[Records for locating described items]
========================================================================

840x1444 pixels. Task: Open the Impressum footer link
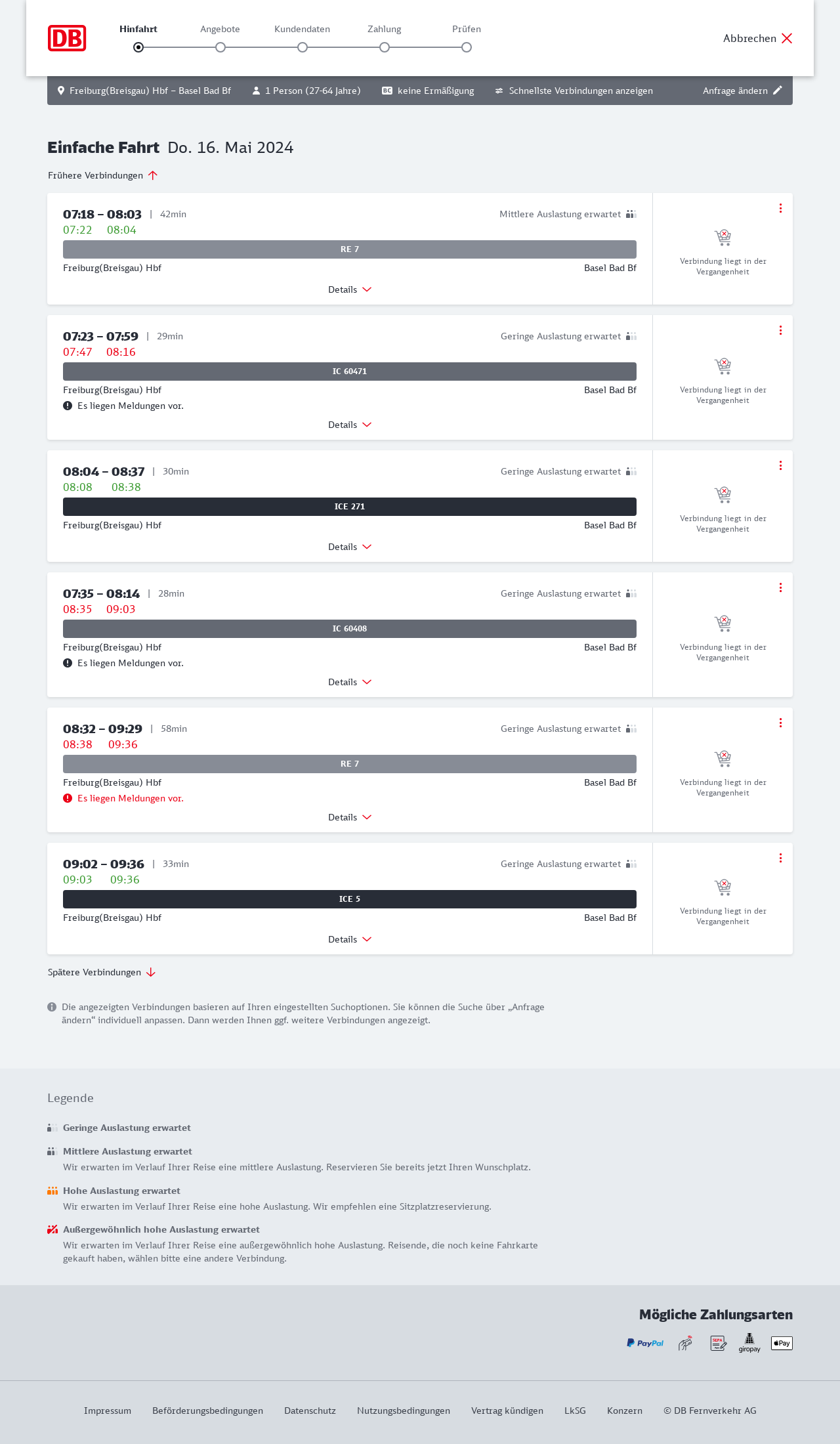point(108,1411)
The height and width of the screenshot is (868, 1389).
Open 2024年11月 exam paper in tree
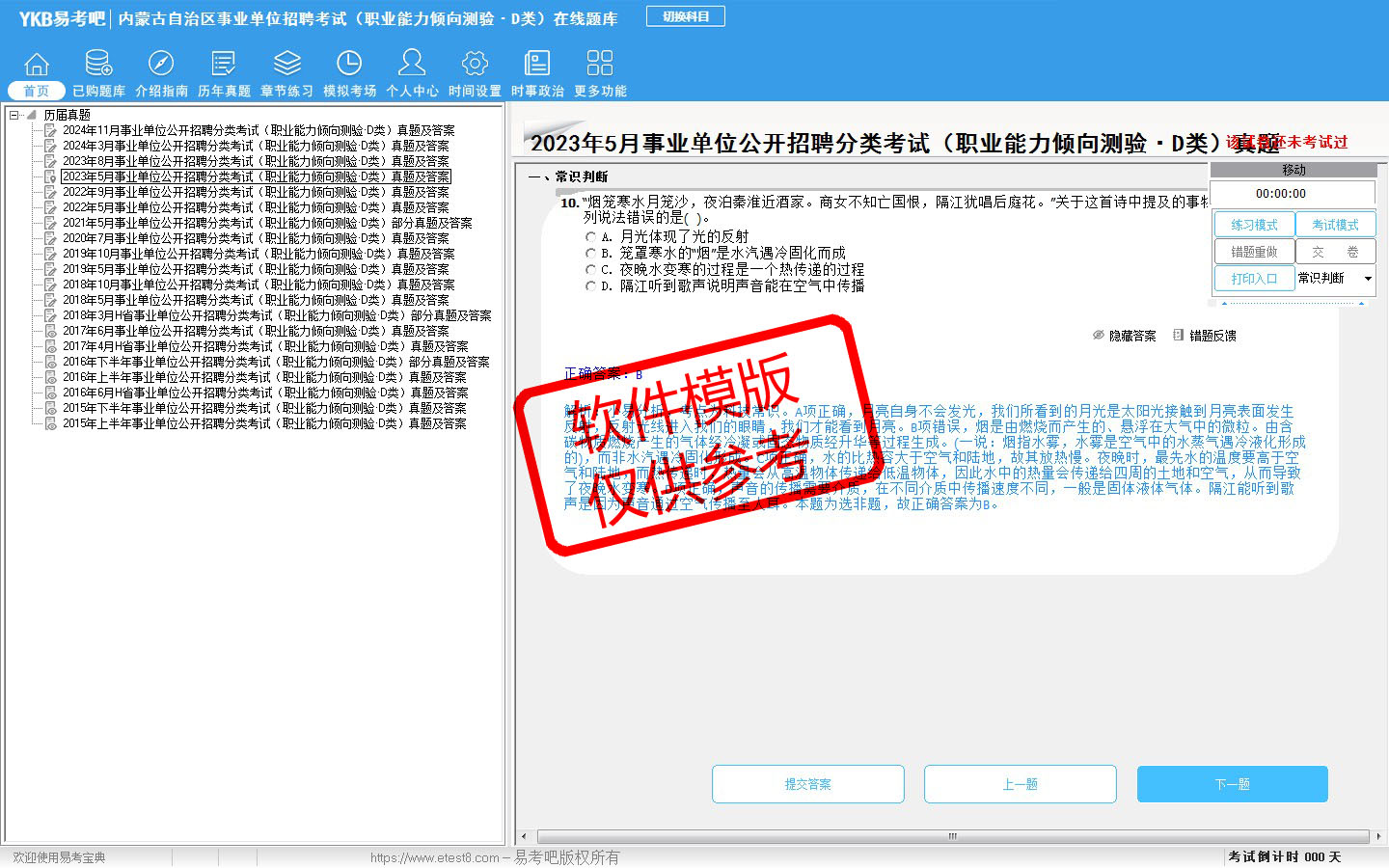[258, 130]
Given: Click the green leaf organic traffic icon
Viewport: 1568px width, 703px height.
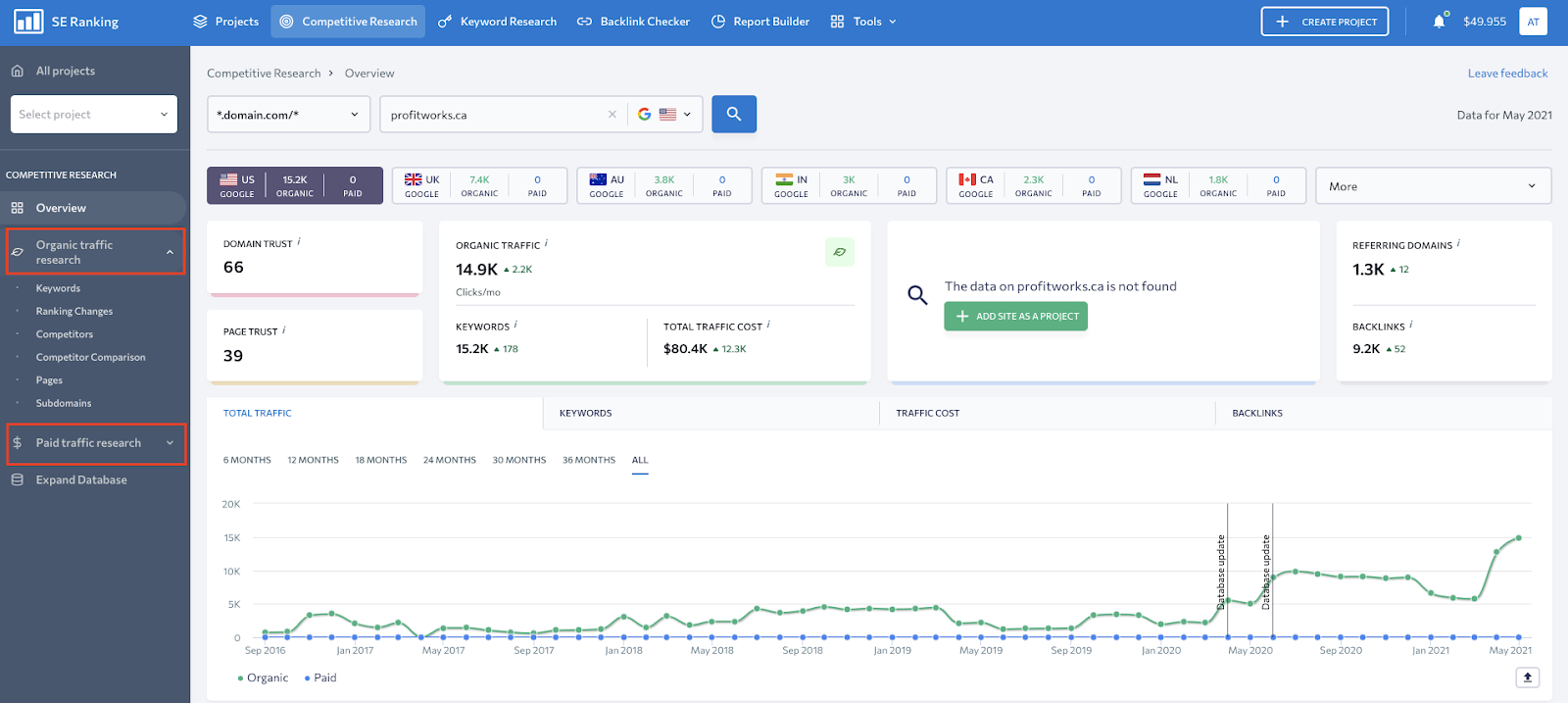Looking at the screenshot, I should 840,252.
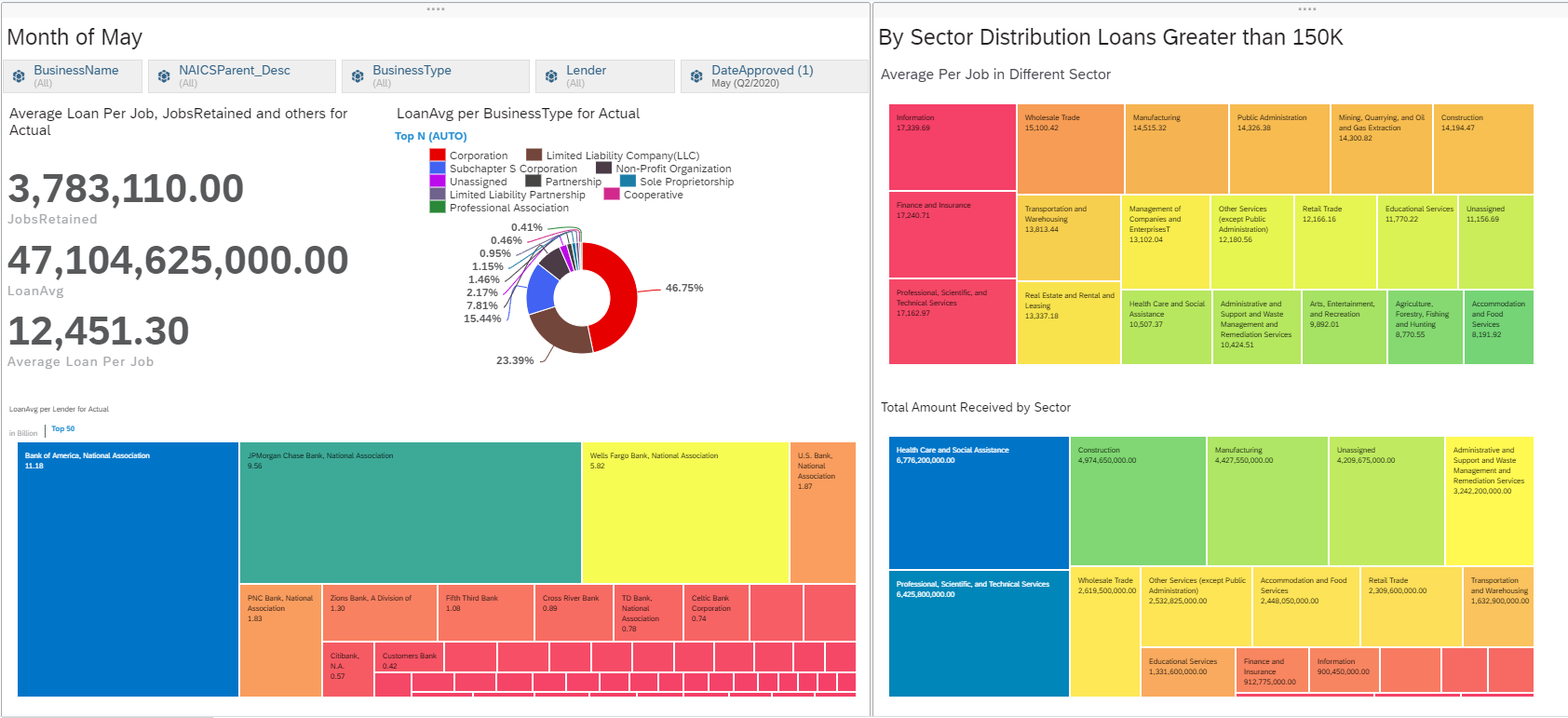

========================================================================

Filter the data above down to the lines that contain the word "width", and copy each of those lines in full.

**TASK OUTPUT**:
The height and width of the screenshot is (868, 1389).
Viewport: 1568px width, 703px height.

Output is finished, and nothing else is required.